Washington Monument Still Looks Like a Penis – Only Glowing Now

WASHINGTON — The nation’s most prominent phallic symbol got itself a “light job” this week.

Already covered in scaffolding for repairs, the Washington Monument was wrapped in blue, semitransparent cloth – very much like a condom – and lit by some 488 lamps. Patience is required: It takes several minutes for the lights, which illuminate gradually from top to bottom, to reach full power, but passersby would have to try hard not to notice the giant obelisk when it’s fully “on.”

Visiting from Spokane, Wash., tourist Greg Braun, 53, said he noticed the changes to the world’s tallest all-stone structure right away.

“Oh hey look – they covered that huge dick with lights,” Braun said Thursday. “I got wasted and did the same thing one Christmas, but if I recall the National Park Service was very much opposed to the idea at the time, not actively facilitating it.”

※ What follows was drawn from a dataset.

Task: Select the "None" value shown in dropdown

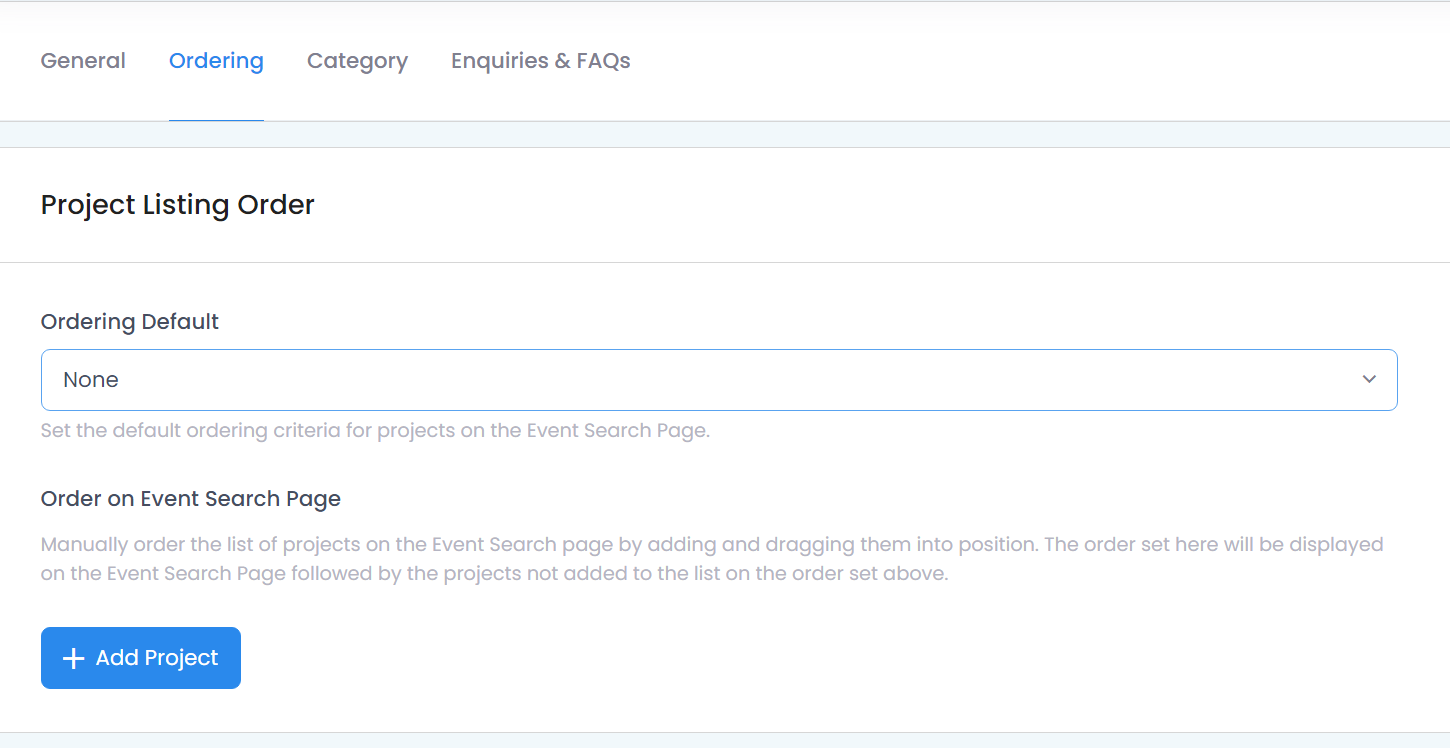Action: pos(91,380)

On Aug. 23, 2011, a magnitude 5.8 earthquake hit Louisa County, Va., and was felt as far north as New England. The quake did considerable damage to buildings up and down the East Coast, including the monument, which has been closed to the public since.

National Mall Superintendent Bob Vogel said he understands D.C. tourists want to “ride Mr. Washington,” but he hopes they “won’t feel it’s a tease” to get a light show instead.

“We know that our visitors are disappointed that they can’t actually go up in the monument,” Vogel told the Associated Press. “So, we hope that this will make up for it just a little.”

While Vogel concedes that the blue fabric on the massive, marble phallus is “a little condom-y,” he said that he’s always viewed the monument as more of a smooth, thrusting symbol of American might and Manifest Destiny dominance, and less of a cock.

“So it’s got a glow-in-the-dark condom now? I don’t really get it,” Vogel said. “Or maybe it’s a penis, but really the penis of one of those things from ‘Pacific Rim.’ ”

Activated by light sensors, the 488 lamps come on at dusk and fade away at dawn – ironically when many of the monument’s smaller counterparts are nearing their peak.